Figure 4Molecular interactions between rare germline variants and somatic mutations within and across cancer types.
(a) Heatmap demonstrates the significance of interactions between 34 burden test significant genes and 54 cancer-associated genes (top 30 are shown) with recurrently mutated somatic variants across cancer types. Red–white colour scale and blue–white colour scale depict the negative log of P-value for mutual exclusivity and co-occurrence, respectively. Both are based on the MuSiC permutation test (n=10,000). (b) Abacus plot displays the distribution of significant, mutually exclusive rare germline variants and somatic mutations across all 12 cancer types. Unique combinations of germline and somatic variants contribute to the development of individual cancer types. Bigger dots indicate recurrent genes across cancer types, while smaller dots indicate cancer-type-enriched genes.
Figure 5Germline variants correlate with somatic mutations and age at diagnosis.
(a) Barplot illustrates the distribution of BRCA1, BRCA2 and ATM somatic and germline mutations across cancer types. (b,c) Panels display genes significantly correlated with somatic mutation frequency and younger age of onset in different cancer types and in Pan-Cancer. The width of the shape indicates the density, and the horizontal line indicates the median.

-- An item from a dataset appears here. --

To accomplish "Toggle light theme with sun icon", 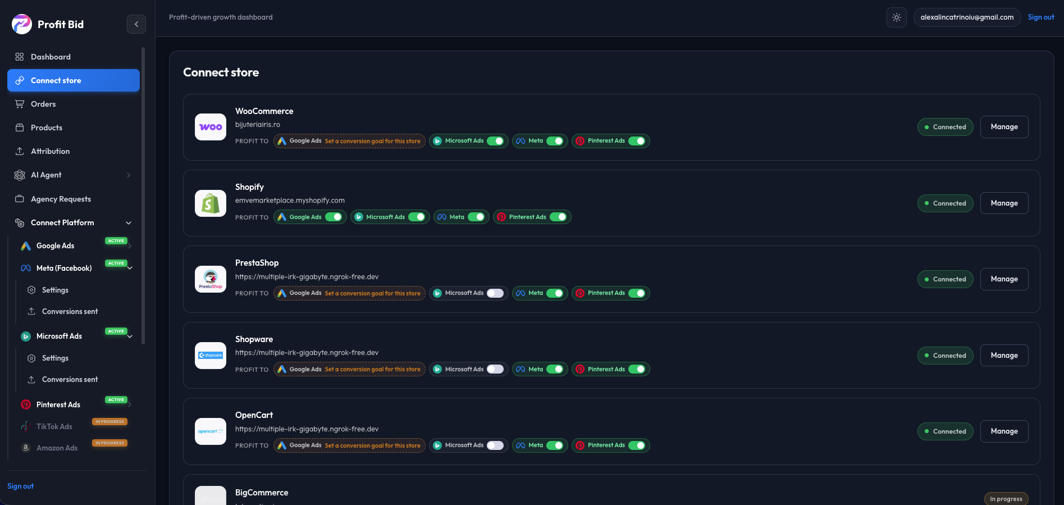I will click(897, 17).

P value is calculated by the Wilcoxon rank-sum test and is indicated by the size of the uppermost circles.
Figure 6Functional validation of BRCA1 missense and truncation variants.

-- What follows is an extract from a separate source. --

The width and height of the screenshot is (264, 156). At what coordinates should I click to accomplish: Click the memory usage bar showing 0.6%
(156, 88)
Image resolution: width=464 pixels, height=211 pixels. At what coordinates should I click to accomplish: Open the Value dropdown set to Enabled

(a) 68 rare missense and 4 truncation variant sites were tested by HDR assay. All samples were depleted of endogenous BRCA1 by transfection of a siRNA targeting the 3′-untranslated region. Indicated in the legend are the plasmids transfected to test for rescue of BRCA1 activity. ‘pcDNA3' is empty vector and ‘WT' represents wild-type BRCA1 plasmid. The y-axis denotes the HDR activity relative to the wild-type BRCA1 protein. Error bars depict s.d. from the mean. Dots on the x-axis represent LOH status, each dot corresponding to one case. Blue, red, dark grey and light grey denote statistical significance, non-significance, unknown LOH (due to lack of sufficient coverage) and untested, respectively. Variants in different functional domains are indicated with colours as follows: orange, RING domain; green, nuclear localization signal (NLS); blue, DNA-binding region; purple, a SQ/TQ cluster domain (SCD); and red, BRCA1 C-terminal domain (BRCT). All the HDR assays were tested in triplicate. (b) Crystal structure of the BRCA1 RING (left) domain in complex with the BARD1 RING domain (labelled in grey) and BRCT domain (right panel) are displayed, with HDR-defective variants labelled in red and partial HDR-defective variants tagged in orange. Variants in yellow are functional in the HDR assay.